作業指示 A
萬福寺の偈文を解説したページから、「これは、三百五十年前、中国よ」から「が山内を唱えて巡照している。」までの部分を、両端も含めて一字も変えずに書き写してください。
作業指示 B
萬福寺の偈文を解説したページについて、次の(i)〜(iii)が内容と合っているかをそれぞれ「はい」か「いいえ」で答え、判断の決め手となる箇所をページから正確に引用してください。
(i) 萬福寺では、修行僧が起床と就寝の合図として偈文を唱えながら山内を巡っている。
(ii) この偈文は、萬福寺の本堂の柱に刻まれている。
(iii) 仏教では、生死の苦を越え出た寂静安楽の世界を「無常」とよぶ。

これは、三百五十年前、中国より禅の教えを伝えた隠元禅師が開かれた、黄檗宗本山黄檗山萬福寺(京都宇治市)の山内の回廊に下げられた版木に書かれている偈文である。

現在でも萬福寺では、中国の唐韻(とういん)で「キンペダチョン・センススダ・ウジャンジンソウ・コギシンキョ・シイウファイン」と、起床・就寝の合図として修行僧(雲水)が山内を唱えて巡照している。

 修行僧(雲水)たちに対し、光陰は矢より早く、身命は露よりももろいことを警告して、この人生の一大事を悟るべく寸刻を惜しんで努力精進すべきことをさとす言葉である。

―各々方よ、生死の問題の重大さに気付かれよ。諸行は無常である。時は一刻たりとも止まってはくれない。明日ありと思うて、ゆめゆめ怠りめさるな。―

「諸行は無常」ということは仏教の出発点である。「諸行」とは我々をとりまき、我々をあらしめている、よろずのはたらきというのが、その語義であるが、煎じ詰めれば、我々自身の「生・老・病・死」のありさま、つまりは「生死」である。「生死」はまた、仏典の用語としては、ただ一度の生き死にではなく、数限りない生死流転、輪廻転生をいう。その移り変わりの機を「無常」と表現する。この無常なる人生にあって、人は如何に処すべきか。人は死を恐れ、不死を望む。無常をはなれて、常住の安楽を求める。生死の苦を越え出た寂静安楽の世界を、仏教では「涅槃」とよぶ。

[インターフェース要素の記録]
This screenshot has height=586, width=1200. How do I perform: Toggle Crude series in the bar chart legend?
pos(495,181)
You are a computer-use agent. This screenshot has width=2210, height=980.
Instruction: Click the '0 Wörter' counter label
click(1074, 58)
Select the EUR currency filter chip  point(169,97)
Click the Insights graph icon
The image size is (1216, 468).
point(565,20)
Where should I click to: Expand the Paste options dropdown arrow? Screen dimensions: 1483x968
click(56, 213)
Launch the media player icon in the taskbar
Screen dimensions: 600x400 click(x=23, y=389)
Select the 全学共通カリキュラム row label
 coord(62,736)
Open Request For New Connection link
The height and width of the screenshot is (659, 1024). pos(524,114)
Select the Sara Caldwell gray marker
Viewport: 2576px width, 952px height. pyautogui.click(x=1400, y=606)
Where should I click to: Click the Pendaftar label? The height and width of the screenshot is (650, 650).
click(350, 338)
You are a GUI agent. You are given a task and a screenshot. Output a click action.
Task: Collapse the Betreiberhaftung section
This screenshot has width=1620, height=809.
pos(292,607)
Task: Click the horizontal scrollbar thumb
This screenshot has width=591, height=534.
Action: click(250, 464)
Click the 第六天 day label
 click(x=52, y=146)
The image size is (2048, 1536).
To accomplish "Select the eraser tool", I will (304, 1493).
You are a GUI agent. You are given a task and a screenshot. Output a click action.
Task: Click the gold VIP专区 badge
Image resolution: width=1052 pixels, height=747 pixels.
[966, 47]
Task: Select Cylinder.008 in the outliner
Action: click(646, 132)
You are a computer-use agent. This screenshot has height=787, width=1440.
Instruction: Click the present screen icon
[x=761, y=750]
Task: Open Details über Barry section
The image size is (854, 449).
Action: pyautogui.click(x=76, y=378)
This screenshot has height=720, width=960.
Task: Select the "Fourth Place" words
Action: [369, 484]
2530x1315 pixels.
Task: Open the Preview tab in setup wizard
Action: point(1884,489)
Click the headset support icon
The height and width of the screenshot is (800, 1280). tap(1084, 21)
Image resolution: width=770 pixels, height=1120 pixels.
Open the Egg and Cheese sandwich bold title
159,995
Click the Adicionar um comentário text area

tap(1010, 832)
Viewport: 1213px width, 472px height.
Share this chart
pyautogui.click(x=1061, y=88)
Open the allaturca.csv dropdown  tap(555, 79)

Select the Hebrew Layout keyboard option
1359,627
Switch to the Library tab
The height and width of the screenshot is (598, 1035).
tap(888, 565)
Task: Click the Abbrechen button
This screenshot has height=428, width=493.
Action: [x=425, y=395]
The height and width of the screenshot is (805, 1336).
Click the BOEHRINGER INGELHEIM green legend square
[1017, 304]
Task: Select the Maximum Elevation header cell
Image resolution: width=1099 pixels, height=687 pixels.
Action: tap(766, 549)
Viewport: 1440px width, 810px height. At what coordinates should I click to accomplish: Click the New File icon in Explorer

解答 A
これは、三百五十年前、中国より禅の教えを伝えた隠元禅師が開かれた、黄檗宗本山黄檗山萬福寺(京都宇治市)の山内の回廊に下げられた版木に書かれている偈文である。

現在でも萬福寺では、中国の唐韻(とういん)で「キンペダチョン・センススダ・ウジャンジンソウ・コギシンキョ・シイウファイン」と、起床・就寝の合図として修行僧(雲水)が山内を唱えて巡照している。

解答 B
(i) はい。「起床・就寝の合図として修行僧(雲水)が山内を唱えて巡照している」
(ii) いいえ。「山内の回廊に下げられた版木に書かれている偈文である」
(iii) いいえ。「生死の苦を越え出た寂静安楽の世界を、仏教では「涅槃」とよぶ」